The last piece of this is the bodyweight exercises which should really be its own post.  For the upper body there are few exercises that are more effective than Pull Ups, Dips and Pushups.  And if you can do Handstand pushups against a wall, you are set!  These are all closed chain exercises which are MUCH more effective as the body was designed to do these.

A closed chain exercise can be explained as follows:

  1. In a Pulling scenario when doing a pullup we are pulling our body to something.

  2. In a Pushing scenario when doing a pushup we are pushing our body away from something.

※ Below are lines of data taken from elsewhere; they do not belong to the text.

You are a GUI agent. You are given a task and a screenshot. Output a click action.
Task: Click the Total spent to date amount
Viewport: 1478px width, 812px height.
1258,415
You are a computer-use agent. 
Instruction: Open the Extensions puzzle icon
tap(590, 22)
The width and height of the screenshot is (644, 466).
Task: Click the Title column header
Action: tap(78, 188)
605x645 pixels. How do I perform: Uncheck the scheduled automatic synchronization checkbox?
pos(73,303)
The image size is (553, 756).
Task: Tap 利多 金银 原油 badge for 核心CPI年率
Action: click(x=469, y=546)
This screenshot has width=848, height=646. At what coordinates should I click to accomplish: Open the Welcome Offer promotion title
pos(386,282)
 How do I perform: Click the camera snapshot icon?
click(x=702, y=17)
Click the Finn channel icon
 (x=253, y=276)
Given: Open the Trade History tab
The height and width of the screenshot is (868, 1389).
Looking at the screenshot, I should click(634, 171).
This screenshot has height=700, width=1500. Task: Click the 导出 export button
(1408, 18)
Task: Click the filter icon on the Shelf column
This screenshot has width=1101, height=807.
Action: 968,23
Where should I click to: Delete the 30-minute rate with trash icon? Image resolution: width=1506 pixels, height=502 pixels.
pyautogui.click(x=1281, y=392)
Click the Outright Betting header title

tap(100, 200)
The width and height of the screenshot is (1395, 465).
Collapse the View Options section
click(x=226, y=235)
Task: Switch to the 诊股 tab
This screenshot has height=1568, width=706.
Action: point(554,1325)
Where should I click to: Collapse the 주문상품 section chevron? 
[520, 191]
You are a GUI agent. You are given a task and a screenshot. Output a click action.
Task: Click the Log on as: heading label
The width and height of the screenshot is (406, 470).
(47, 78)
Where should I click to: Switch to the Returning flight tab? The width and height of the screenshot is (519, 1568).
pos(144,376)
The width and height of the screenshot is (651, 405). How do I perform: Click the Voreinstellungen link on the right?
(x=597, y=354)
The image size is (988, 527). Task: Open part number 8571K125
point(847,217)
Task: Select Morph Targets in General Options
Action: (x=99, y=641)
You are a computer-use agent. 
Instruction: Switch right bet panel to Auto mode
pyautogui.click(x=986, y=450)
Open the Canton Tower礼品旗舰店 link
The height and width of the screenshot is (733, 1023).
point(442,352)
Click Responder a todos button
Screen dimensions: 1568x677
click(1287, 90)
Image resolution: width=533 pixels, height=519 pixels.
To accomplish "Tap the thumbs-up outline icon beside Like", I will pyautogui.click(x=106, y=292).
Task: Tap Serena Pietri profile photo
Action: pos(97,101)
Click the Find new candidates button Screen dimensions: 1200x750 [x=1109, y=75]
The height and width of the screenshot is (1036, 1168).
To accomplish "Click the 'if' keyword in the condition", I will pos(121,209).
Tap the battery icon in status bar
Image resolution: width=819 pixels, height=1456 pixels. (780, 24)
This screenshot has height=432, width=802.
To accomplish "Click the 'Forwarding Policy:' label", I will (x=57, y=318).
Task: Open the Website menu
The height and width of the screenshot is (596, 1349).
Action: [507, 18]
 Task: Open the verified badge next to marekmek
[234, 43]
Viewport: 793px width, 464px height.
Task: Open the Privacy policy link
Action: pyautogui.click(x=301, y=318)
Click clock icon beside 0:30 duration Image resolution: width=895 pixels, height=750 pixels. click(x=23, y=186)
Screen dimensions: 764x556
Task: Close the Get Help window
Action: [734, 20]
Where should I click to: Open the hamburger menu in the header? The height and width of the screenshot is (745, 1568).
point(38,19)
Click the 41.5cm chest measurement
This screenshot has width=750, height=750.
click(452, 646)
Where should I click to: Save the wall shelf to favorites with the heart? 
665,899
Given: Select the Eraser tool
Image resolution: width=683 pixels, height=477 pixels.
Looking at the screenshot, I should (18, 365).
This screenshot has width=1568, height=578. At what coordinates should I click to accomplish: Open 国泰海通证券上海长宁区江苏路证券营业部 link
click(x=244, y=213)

This is why a Pullup is a MUCH more effective exercise than a lat pull down.  This is why a pushup is more effective than a bench press.  One negative with pullups and pushups is there is a challenge to adding a lot of weight.  We can add some but adding enough weight for a 1 rep max on a push up would be difficult which is why bench presses, rows, etc. are needed as well.

 

Conclusion

High frequency bodyweight training can be highly effective due to the cumulative effect it has on the body.  By doing A LOT of pullups, pushups or dips your body is forced to adapt.  And pullups dips and pushups work because close chain exercises are AWESOME. Combine this with AMRAP programming and you have an extremely simple yet effective program.

 

AMRAP Workouts

AMRAP - As Many Reps As Possible

AMRAP workouts are a great mix in at any point in an individual workout, or overall program.  AMRAPs get a lot of pub via Crossfit but they have been around forever as a technique to pump in a ton of work in a short amount of time.  This cranks up the density of your training as you will pound a specific movement for X amount of minutes.

How to AMRAP

For wheelchair lifters I prefer to AMRAP on lifts you have to do with a single arm.  I use them most often on 1 arm barbell rows where I am lying face down on a bench.  I will do my right arm for X amount of minutes at Y weight.  Then I switch to the left arm.  Really F-ing simple, which is usually the case for things that actually work in a gym. 

AMRAP Progression

The first time you do an AMRAP exercise, count your reps for that set amount of minutes.  Next time you do this lift, try to break that rep count in the same amount of time.  Thats it.  The rest time should be very short, nothing over 20 seconds unless you are going really heavy.  This is the secret sauce that makes it work.

Why AMRAP Works

If forces you to compete with yourself to knock out extra reps than you normally would in say a 3 or 4 set approach.  When you continue to add reps in the same timeframe you are forcing UP your workload and your body must adapt, by building muscle and strength.  Lets say you row 100 LBs for 4 sets of 10, with a 1 minute rest between sets, where you hit 10, 10, 8 and 7 on those four sets.  Attempting an AMRAP on that same weight you would probably get something like 10, 5, 3, 3, 3 ,3, 2, 2, 2, 2, 1, 1 ,1 ,1, 1. before 4 minutes are up.  Which would equate to 40 or so reps, vs the 35 reps you hit with the conventional method.  Now next week you try to hit 42 and so on.  After to get to a target, such as 50, bump up the weight.

I am a big fan of this approach, but don't overuse it.  I would recommend only using it on 1 exercise per training session as it can wipe you out a bit if you overapply it.   I also like it a ton for fellow wheelchair lifters since we can get setup on one exercise and bang this out without changing weights 3-4 different times.  Load up, rep out, go home.